# Bring back the old Tivo guy's face!



## kujo999 (Jan 31, 2006)

What was the rationale for making the Tivo guy faceless and grey? It's so sad. If this was a design decision it was a bad one. Part of the fun of Tivo was the colorful Tivo Guy who would wiggle his attennae and tap his feet. But sadly no more.

Was that a legal decision?

If it is at all possible it would be great to have his personality black. The Tivo experience is so dull and lifeless now. I was hoping it would change with Hydra but he's still a shadow of his old self.

So sad.


----------



## anthem11 (May 15, 2012)




----------



## kujo999 (Jan 31, 2006)

LOL! The OTHER Tivo guy.


----------



## Mikeguy (Jul 28, 2005)

kujo999 said:


> What was the rationale for making the Tivo guy faceless and grey? It's so sad. If this was a design decision it was a bad one. Part of the fun of Tivo was the colorful Tivo Guy who would wiggle his attennae and tap his feet. But sadly no more.
> 
> Was that a legal decision?
> 
> ...


A company's perceived need to update (and/or, bureaucratic change)? "Modernization"? To try to be seen as "non-frivolous"? Design-wise, for simpler/less-expensive reproduction (only B&W/gray tones now)?


----------



## bradleys (Oct 31, 2007)

It certainly doesn't meet a modern design standard. It is more like a children's doodle than the brand of a mature and serious technology company. Those colorful and childish brands were rather popular in the bubblegum neon 90's, but did not age well as technology and technology firms matured. 

Reminds me of Hot Tub Time Machine, the guys are skying down in their grey and black ski wear and everyone is wearing bright colorful 1980's ski wear. 

"Dude, is there some kind of retro thing going on here?"


----------



## Mikeguy (Jul 28, 2005)

bradleys said:


> It certainly doesn't meet a modern design standard. It is more like a children's doodle than the brand of a mature and serious technology company. Those colorful and childish brands were rather popular in the bubblegum neon 90's, but did not age well as technology and technology firms matured.
> 
> Reminds me of Hot Tub Time Machine, the guys are skying down in their grey and black ski wear and everyone is wearing bright colorful 1980's ski wear.
> 
> "Dude, is there some kind of retro thing going on here?"

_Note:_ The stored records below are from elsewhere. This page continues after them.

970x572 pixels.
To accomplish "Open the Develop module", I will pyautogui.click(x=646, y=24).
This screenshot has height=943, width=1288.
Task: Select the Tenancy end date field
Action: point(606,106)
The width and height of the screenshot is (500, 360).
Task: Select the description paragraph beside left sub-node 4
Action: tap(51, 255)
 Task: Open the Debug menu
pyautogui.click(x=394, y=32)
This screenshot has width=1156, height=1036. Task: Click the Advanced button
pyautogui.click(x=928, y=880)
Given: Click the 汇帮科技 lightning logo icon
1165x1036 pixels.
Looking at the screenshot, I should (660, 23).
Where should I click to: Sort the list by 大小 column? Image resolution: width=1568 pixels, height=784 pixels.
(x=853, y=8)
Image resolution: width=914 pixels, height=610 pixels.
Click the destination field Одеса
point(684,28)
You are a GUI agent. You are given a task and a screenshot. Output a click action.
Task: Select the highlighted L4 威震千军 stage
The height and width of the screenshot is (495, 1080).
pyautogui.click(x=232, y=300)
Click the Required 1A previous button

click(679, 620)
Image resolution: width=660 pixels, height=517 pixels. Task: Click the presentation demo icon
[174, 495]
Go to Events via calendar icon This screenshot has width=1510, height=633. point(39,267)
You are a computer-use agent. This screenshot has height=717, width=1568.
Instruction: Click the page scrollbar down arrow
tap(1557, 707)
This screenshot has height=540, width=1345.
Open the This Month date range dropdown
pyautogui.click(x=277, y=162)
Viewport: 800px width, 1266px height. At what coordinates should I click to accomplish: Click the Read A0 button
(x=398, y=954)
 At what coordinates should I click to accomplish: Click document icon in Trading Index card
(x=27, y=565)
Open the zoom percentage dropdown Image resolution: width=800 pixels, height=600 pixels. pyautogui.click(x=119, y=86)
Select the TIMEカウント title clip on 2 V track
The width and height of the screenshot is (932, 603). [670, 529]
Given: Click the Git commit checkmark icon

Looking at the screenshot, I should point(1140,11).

I agree with the explanation. But dang, some frivolity and fun in life is good and deserves a place.


----------



## philco782 (Sep 28, 2014)

I like the old animation of the tivo man sliding down the slide then morphing between time periods and stuff, at one point there was a Godzilla type thing. 

It was modern, I mean, there was a Prius in the background 


Sent from my iPhone using Tapatalk


----------



## philco782 (Sep 28, 2014)

Hmm. Looking at videos on youtube, it seems my memory has morphed the Tivo HD and Tivo Premiere startup videos into one singular memory. LOL. I don't really remember an exact date, but somewhere along the line, my Premiere stopped playing the startup animation when it was power-cycled.

Kinda sad, I thought the animation was cute.


----------



## philco782 (Sep 28, 2014)

Anyone know offhand what sequence of buttons need to be pressed to watch the startup animation?


----------



## dswallow (Dec 3, 2000)

It would have been nice to allow a few developers at TiVo to create a "classic" skin of the Hydra interface paying proper homage to the original graphic designs, and allow people to switch between the two. A "geek" mode, if you will.

Or they could take the Tesla approach and have little differences unlock and appear on special occasions/holidays.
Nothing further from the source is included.